You are viewing a plain text version of this content. The canonical link for it is here.
Posted to solr-user@lucene.apache.org by "Arumugam, Suresh" <Su...@emc.com> on 2015/01/24 05:58:06 UTC

Solr regex query help

Hi All,

We have indexed the documents to Solr & not able to query using the Regex.

Our data looks like as below in a Text Field, which is indexed using the ClassicTokenizer.

                1b ::PIPE:: 04/14/2014 ::PIPE:: 01:32:48 ::PIPE:: BMC Power/Reset action  ::PIPE:: Delayed shutdown timer disabled ::PIPE:: Asserted

                We tried lookup this string with the Regex.
PIPE*[0-9]{2}\/[0-9}{2}\/[0-9]{4}*Delayed shutdown*Asserted

                Since the analyzer tokenized the data, the regex match is happening on the terms & it's not working as we expect.

Can you please help us in finding an equivalent way to query this in Solr ?

The following are the details about our environment.


1.       Solr 4.10.3 as well as Solr 4.8

2.       JDK 1.7_51

3.       SolrConfig.xml & Schema.xml attached.

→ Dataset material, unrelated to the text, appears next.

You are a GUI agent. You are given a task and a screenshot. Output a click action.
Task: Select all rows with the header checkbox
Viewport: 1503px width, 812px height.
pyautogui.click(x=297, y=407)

The regex query as below is working
msg:/[0-9]{2}/

But when we want to match more than one terms the regex doesn't seems to be working.
Please help us in resolving this issue.

Thanks in advance.

Regards,
Suresh.A

Re: Solr regex query help

Posted by Jack Krupansky <ja...@gmail.com>.
When I first read your post I thought this example had something to do with
"pipe", but now I realize that "::PIPE::" is simply a symbolic
representation of what we software people call a "pipe", namely the
vertical bar character used as a field separator. Usually, terms and tokens
are all of the same type and for a single field, but your use case seems to
be a set of discrete fields that have been mashed into a single field with
"pipe" separators.

My suggestion is that either you fix the problem upstream, so that separate
fields are sent to Solr, or maybe use a Solr update processor to pull the
string apart and store the individual pieces as separate fields.

As always, the first question is not how to store your data, but how your
users intend to access your data. Post some sample queries. I imagine that
any sane user would like to reference individual fields by name.


-- Jack Krupansky

On Fri, Jan 23, 2015 at 11:58 PM, Arumugam, Suresh <Su...@emc.com>
wrote:

> Hi All,
>
>
>
> We have indexed the documents to Solr & not able to query using the Regex.
>
>
>
> Our data looks like as below in a Text Field, which is indexed using the
> ClassicTokenizer.
>
>
>
> *                1b ::PIPE:: 04/14/2014 ::PIPE:: 01:32:48 ::PIPE:: BMC
> Power/Reset action  ::PIPE:: Delayed shutdown timer disabled ::PIPE::
> Asserted*
>
>
>
>                 We tried lookup this string with the Regex.
>
> *PIPE*[0-9]{2}\/[0-9}{2}\/[0-9]{4}*Delayed shutdown*Asserted*
>
>
>
>                 Since the analyzer tokenized the data, the regex match is
> happening on the terms & it’s not working as we expect.
>
>
>
> Can you please help us in finding an equivalent way to query this in Solr
> ?
>
>
>
> The following are the details about our environment.
>
>
>
> 1.       Solr 4.10.3 as well as Solr 4.8
>
> 2.       JDK 1.7_51
>
> 3.       SolrConfig.xml & Schema.xml attached.
>
>
>
> The regex query as below is working
>
> msg:/[0-9]{2}/
>
>
>
> But when we want to match more than one terms the regex doesn't seems to
> be working.
>
> Please help us in resolving this issue.
>
>
>
> Thanks in advance.
>
>
>
> Regards,
>
> Suresh.A
>

Re: Solr regex query help

Posted by Erik Hatcher <er...@gmail.com>.
If you make your field type "string" the regex may work as expected.  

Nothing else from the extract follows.